PEMBROKE PINES, Fla. – In March, a coastal science professor at Florida International University told Local 10 News that this summer may be the largest bloom of mounds of thick, brown, tangled blobs of seaweed, also known as Sargassum, on beaches in South Florida.
Stephen Leatherman, Ph.D. is sure that the seaweed that’s washed up in previous years is nothing compared to what we’ll see this summer.
NASA scientists are also predicting that this year’s Sargassum seaweed bloom along the Caribbean and eastern Florida coastlines will be the largest ever recorded, with the bulk of it arriving in June and July.
But now, the unsightly, smelly massive bloom can be deadly, too. A new study that included researchers from Florida Atlantic University has uncovered that plastic marine debris when combined with Sargassum, which is a living population of brown macroalga, can become filled with vibrio vulnificus, sometimes referred to as flesh-eating bacteria. The interaction of Sargassum and plastic debris is a breeding ground for a perfect “pathogen” storm, the researchers stated.
“Plastic is a new element that’s been introduced into marine environments and has only been around for about 50 years,” Tracy Mincer, Ph.D., corresponding lead author of the study and an assistant professor of biology at FAU’s Harbor Branch Oceanographic Institute and Harriet L. Wilkes Honors College, told Science Daily. “Our lab work showed that these Vibrio are extremely aggressive and can seek out and stick to plastic within minutes. We also found that there are attachment factors that microbes use to stick to plastics, and it is the same kind of mechanism that pathogens use.”
About a dozen species of bacteria in the genus Vibrio cause vibriosis, an illness that can occur either when people ingest the bacteria or when the microbes infect an open wound. When eaten, the bacteria can cause severe diarrhea, stomach cramps, fever and vomiting. Regarding wound infections, one species of Vibrio can sometimes cause flesh-eating infections, scientifically known as necrotizing fasciitis, which quickly kills the skin around the infected wound.

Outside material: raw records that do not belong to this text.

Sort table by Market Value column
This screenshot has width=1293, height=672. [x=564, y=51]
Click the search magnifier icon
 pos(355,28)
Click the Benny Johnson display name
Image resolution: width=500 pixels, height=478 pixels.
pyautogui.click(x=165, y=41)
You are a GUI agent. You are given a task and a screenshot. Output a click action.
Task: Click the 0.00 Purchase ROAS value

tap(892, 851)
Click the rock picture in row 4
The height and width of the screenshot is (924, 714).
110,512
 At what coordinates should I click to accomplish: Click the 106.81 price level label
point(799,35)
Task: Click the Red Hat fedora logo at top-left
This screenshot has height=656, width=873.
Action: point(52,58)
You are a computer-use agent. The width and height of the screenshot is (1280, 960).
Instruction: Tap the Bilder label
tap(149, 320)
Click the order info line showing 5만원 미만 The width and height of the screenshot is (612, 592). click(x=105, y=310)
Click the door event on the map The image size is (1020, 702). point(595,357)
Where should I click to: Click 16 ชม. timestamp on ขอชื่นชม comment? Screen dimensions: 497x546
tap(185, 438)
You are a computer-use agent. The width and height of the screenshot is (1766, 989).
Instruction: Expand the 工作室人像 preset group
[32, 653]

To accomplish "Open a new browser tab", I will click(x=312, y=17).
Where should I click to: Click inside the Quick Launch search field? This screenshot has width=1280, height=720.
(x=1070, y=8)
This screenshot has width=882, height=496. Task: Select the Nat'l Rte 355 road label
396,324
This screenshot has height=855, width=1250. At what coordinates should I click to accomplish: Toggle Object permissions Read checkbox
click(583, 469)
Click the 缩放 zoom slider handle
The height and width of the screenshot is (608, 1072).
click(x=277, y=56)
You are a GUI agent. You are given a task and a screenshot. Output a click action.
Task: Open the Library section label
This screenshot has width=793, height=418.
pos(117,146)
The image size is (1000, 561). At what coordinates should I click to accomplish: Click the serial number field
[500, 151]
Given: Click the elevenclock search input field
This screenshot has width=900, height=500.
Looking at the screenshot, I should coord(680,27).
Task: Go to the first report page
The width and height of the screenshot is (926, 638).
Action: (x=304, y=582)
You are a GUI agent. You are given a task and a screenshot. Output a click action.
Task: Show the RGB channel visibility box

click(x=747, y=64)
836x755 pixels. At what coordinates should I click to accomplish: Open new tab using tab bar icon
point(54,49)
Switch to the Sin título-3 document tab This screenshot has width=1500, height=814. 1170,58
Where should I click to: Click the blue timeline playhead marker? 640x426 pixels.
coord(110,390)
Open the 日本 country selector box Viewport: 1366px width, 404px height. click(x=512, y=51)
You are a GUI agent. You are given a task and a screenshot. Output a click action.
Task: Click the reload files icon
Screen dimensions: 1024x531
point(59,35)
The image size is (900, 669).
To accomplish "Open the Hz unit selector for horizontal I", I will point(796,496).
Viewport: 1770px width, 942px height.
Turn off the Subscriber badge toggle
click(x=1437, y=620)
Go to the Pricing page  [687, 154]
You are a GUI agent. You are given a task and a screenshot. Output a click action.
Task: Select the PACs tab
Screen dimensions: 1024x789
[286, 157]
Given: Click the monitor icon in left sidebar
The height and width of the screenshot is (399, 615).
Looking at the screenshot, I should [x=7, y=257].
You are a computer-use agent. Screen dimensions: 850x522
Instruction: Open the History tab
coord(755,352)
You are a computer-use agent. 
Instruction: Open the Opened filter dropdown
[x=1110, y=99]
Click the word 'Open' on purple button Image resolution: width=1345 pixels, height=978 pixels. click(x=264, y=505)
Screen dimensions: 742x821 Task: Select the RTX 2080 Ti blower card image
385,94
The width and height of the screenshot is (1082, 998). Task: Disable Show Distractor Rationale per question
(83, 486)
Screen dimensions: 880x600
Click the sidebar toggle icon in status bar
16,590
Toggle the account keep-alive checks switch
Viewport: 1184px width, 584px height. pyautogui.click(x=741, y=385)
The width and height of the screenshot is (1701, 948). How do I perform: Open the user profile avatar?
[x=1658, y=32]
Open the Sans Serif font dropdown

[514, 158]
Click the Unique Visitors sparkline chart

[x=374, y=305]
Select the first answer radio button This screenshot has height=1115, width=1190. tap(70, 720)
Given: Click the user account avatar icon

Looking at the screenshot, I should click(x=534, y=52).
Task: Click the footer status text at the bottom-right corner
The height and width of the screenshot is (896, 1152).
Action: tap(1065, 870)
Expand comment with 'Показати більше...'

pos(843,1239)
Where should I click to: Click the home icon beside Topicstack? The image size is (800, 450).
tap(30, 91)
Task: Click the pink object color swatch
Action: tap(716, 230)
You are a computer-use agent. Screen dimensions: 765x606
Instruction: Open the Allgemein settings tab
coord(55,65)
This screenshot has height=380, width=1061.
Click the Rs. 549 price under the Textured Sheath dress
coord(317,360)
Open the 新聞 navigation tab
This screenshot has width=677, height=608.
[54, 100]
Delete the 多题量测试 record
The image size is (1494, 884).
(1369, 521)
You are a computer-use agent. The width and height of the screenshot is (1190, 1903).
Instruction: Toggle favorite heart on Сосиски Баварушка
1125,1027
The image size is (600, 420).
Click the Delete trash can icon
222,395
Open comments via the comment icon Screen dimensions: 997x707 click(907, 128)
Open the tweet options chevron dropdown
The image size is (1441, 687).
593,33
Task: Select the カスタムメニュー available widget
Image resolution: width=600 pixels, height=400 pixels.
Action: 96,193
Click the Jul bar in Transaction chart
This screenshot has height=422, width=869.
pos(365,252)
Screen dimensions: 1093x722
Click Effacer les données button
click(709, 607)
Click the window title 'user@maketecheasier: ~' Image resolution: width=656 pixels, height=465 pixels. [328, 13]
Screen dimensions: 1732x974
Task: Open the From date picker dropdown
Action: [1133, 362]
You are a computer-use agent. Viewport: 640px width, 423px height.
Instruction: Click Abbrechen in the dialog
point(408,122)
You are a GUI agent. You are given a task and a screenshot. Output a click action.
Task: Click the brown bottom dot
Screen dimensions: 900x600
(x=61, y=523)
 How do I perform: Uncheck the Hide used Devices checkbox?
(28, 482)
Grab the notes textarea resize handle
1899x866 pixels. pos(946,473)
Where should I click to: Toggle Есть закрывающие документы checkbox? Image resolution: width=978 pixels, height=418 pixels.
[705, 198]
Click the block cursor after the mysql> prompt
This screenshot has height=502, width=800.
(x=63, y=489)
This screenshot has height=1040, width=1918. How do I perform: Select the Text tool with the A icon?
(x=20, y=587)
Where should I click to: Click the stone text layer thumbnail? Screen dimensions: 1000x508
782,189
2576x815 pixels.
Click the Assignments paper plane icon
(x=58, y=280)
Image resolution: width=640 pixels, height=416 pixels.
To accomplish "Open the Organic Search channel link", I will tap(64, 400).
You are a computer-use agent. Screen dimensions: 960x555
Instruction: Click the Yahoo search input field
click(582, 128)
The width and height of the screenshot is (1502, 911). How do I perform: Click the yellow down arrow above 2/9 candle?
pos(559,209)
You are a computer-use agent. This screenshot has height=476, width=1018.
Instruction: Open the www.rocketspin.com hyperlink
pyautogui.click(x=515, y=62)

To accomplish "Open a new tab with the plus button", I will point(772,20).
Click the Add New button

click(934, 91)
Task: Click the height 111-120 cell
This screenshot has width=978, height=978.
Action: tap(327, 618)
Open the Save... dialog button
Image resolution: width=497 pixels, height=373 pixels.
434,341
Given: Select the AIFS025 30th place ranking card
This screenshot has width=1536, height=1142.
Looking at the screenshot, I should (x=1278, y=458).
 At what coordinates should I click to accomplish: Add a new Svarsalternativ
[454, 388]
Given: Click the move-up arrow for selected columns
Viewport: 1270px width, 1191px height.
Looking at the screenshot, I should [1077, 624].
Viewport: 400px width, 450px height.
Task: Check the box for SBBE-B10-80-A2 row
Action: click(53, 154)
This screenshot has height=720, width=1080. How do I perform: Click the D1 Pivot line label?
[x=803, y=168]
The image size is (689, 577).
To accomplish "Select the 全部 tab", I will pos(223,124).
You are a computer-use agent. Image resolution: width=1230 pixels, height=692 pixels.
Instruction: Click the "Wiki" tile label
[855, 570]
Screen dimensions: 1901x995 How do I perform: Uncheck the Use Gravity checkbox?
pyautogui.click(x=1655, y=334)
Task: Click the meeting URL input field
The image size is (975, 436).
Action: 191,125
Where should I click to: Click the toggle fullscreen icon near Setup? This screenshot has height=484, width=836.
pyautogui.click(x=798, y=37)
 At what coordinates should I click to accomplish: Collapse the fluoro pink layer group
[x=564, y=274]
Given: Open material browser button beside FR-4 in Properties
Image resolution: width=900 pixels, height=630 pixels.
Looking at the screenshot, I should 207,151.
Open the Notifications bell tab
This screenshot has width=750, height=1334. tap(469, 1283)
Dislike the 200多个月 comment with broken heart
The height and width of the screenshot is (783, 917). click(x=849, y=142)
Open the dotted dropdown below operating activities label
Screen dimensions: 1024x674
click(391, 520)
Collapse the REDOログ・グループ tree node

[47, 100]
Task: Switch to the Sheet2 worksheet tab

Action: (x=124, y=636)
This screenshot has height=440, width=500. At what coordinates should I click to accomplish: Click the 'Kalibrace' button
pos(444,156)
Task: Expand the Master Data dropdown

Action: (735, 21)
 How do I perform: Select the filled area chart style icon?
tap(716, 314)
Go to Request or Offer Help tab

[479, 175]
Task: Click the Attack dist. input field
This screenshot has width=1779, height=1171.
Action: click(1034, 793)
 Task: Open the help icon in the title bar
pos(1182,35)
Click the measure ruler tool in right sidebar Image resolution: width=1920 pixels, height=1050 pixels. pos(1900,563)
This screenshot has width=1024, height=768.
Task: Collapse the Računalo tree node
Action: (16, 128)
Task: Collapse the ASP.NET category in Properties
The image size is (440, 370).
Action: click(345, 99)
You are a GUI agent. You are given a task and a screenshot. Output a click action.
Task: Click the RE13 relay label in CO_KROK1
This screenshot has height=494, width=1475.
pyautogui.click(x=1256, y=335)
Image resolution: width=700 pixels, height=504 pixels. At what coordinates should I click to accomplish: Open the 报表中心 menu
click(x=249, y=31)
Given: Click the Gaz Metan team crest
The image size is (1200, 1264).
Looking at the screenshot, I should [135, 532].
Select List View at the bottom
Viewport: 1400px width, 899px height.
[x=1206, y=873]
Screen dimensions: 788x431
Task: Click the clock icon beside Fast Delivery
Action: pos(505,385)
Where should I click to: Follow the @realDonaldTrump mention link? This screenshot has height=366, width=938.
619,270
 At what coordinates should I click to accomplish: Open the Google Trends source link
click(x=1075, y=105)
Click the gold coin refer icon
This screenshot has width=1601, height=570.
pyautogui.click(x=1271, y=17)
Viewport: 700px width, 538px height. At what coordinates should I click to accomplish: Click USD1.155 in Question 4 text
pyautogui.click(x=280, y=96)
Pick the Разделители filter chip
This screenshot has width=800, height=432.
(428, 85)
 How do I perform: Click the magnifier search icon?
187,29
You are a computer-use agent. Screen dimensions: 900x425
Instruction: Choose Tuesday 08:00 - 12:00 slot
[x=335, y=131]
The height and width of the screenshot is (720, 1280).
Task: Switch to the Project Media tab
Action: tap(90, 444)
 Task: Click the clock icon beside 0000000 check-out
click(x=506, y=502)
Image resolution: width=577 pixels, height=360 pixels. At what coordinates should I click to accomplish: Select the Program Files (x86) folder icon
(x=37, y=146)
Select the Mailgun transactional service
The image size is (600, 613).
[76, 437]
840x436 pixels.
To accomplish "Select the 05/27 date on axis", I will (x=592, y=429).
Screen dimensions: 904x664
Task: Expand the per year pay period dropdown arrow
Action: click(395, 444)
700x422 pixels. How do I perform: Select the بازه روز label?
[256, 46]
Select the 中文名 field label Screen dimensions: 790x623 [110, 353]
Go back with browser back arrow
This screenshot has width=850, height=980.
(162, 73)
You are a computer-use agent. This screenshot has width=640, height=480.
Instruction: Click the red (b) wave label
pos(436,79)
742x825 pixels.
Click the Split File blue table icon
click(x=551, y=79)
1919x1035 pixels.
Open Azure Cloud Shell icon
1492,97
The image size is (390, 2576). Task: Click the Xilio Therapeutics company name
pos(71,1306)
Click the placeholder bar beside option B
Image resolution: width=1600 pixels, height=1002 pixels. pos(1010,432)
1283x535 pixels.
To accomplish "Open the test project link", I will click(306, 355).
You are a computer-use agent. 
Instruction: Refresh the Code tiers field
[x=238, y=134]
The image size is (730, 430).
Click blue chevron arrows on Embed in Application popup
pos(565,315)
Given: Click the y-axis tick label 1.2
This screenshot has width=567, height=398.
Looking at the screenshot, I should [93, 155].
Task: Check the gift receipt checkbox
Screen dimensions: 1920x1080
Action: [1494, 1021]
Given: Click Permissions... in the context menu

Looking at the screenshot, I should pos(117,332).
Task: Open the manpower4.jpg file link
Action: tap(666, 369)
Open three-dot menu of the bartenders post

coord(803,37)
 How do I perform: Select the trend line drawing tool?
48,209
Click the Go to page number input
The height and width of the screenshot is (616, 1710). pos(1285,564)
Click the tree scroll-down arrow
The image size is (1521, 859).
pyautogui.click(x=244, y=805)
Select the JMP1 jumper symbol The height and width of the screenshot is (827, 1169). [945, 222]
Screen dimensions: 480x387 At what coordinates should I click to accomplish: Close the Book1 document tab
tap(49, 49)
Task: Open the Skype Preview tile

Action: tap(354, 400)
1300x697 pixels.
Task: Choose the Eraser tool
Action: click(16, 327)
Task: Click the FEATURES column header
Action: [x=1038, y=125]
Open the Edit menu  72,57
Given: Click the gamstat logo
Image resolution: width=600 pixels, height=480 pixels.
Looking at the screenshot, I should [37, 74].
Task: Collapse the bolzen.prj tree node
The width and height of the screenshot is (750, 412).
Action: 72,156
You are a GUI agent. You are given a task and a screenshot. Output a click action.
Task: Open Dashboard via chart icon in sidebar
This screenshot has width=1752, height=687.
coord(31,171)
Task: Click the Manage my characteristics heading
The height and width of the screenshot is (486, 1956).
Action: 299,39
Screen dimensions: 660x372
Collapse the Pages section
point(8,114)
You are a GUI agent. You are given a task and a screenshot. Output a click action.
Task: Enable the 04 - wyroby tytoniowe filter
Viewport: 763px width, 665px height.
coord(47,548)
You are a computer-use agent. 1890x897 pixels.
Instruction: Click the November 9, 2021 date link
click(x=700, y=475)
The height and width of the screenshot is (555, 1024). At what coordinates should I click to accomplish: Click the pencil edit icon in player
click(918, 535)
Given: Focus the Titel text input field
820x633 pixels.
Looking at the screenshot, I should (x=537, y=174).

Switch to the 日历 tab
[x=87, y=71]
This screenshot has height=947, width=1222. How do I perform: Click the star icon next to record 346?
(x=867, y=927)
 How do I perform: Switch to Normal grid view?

The genomics study found that the Vibrio pathogens had the ability to stick to microplastics. It was published in the journal “Water Research,” but Mincer said there is still much research to be done.
“I don’t think at this point, anyone has really considered these microbes and their capability to cause infections,” Mincer told Science Daily. “We really want to make the public aware of these associated risks. In particular, caution should be exercised regarding the harvest and processing of Sargassum biomass until the risks are explored more thoroughly.”
Just to be safe, anyone going in the ocean or walking in and around the bulky Sargassum should take precautions. The CDC recommends precautions for flesh-eating bacteria:
- Stay out of the water if you have a wound (including from a recent surgery, piercing, or tattoo), or cover the wound with a waterproof bandage if there’s a possibility it could come into contact with salt water.
- Wash wounds and cuts thoroughly with soap and water if they have been exposed to seawater.
- If you develop a skin infection, contact a medical professional and tell them if your skin has come into contact with salt water.
Mincer also explained that the team of researchers discovered a set of genes called “zot” genes, which was first discovered in the bacteria Vibrio cholerae, which can cause cholera, and which is usually rare in the United States and other industrialized nations. But the discovery of these “zot” genes, which cause leaky gut syndrome, are also being found when the plastic and Sargassum mass interact.
“For instance, if a fish eats a piece of plastic and gets infected by this Vibrio, which then results in a leaky gut and diarrhea, it’s going to release waste nutrients such nitrogen and phosphate that could stimulate Sargassum growth and other surrounding organisms,” said Mercer.
The bottom line from the study shows that with increased interaction with human-Sargassum-plastic debris interaction, opportunities are created for pathogens to develop. The journal study said that data showed beached Sargassum “appear to harbor high amounts of vibrio bacteria.”
Experts say there was a big uptick of seaweed in 2014, 2019, and now get ready for the Sargassum bloom in 2023 to be the largest ever recorded.
Many municipalities throughout South Florida have clean-up crews clearing the seaweed from beaches each morning.